But I imagine there are some serious tips that you guys have for dealing with the drama that’s bound to arise. What should I look out for? What preparation do I need to do? Any specific tool I should have on the ready? Am I mental to do this with my factory bottle jack?

I use the OEM bottle jack to fine adjust the springs, mainly to get the fixed pin end lined up so it's easy to slip the pin into place. I use my 3-ton floor jack for the heavy lifting.
You've got to completely unweigh the frame from the axle housing so the spring isn't under any tension. I can't visualize how you'd be able to do that with just the OEM jack. I use a highlift jack. Sometimes the bushings can be dug out with no issues, other times, the bushing if it's been in there forever welds itself to whatever it's inserted into and won't come out without using fire. Map gas torch. I've personally never had to resort to fire, but plenty of guys have. If you use fire, you'll need a fire extinguisher too. Grime & paint and bushing can ignite.
A few random tips...

Don't be in a hurry, don't expect it will go quickly, and don't get discouraged. It would help to soak everything in a penetrating oil a few days in advance (several times). You will need 2-3 jacks - at least one to lift the truck and one to shift the spring up or down (minutely) to get the pin back in. You may/may not need a torch to heat or melt out the bushings. Don't over-torch - just heat things enough to free up a stuck bushing and then drive it out while it's hot with a hammer and socket - and have a fire extinguisher or at least a spray bottle of water for minor rubber fires. A 5 lb. hammer or maul can be useful. On US-spec '60 series, you need to lower the exhaust to get it out of the way to gain access to the left rear shackle (it would hit the tailpipe when driven out). Grease everything liberally upon reassembly and apply anti-seize compound to all bolt threads. The bolts are tightened to a very low torque spec so that you don't cause the suspension to bind as it cycles. Be safe in how you chock and jack up the truck, so that it doesn't fall off the jack while you're doing this work.
if they are rubber bushings, there is a good chance the pins and shackle pins are all corroded and pitted. not sure if you had planned on replacing these.
air hammer works well for driving out the pins.
I would just do all of them.
Here's what I did. rebuild or replace stock shackles??
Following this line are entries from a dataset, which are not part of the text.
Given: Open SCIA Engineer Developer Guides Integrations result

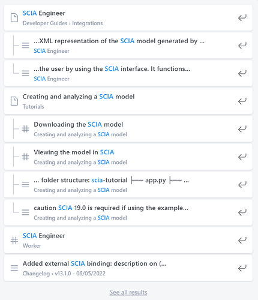Looking at the screenshot, I should (128, 18).
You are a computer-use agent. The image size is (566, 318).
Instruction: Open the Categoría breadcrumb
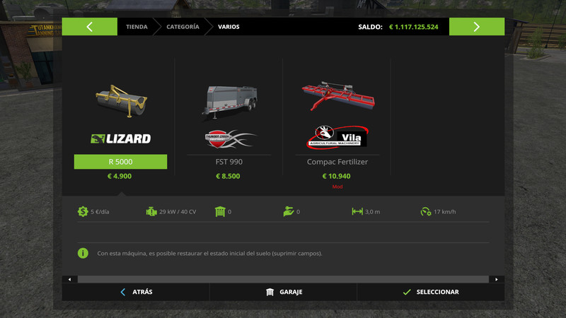183,27
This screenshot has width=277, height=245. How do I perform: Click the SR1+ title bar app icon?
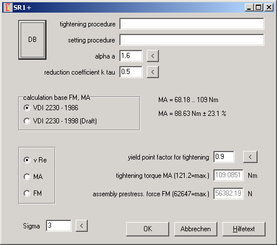pos(7,7)
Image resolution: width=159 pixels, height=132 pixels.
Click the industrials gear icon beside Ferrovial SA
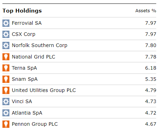pyautogui.click(x=6, y=23)
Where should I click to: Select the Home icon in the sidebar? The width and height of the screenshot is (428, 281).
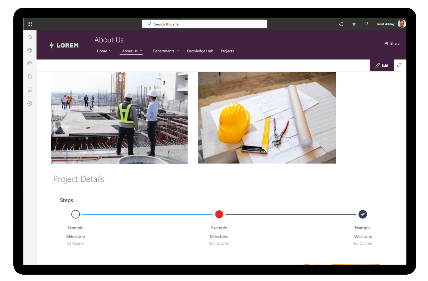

run the nuts out on the shackle pins to the end but leave them on if your going to beat on the pins with a hammer. That way you won't bugger up the threads. You will most likely have to replace some or all of your shackle pins if they are corroded as mentioned above.

I did use a drill bit to chew up the bushings if the pin didn't want to come out. After you get the one side plate off... Just keep drilling all around the pin until most of the bushing material is gone.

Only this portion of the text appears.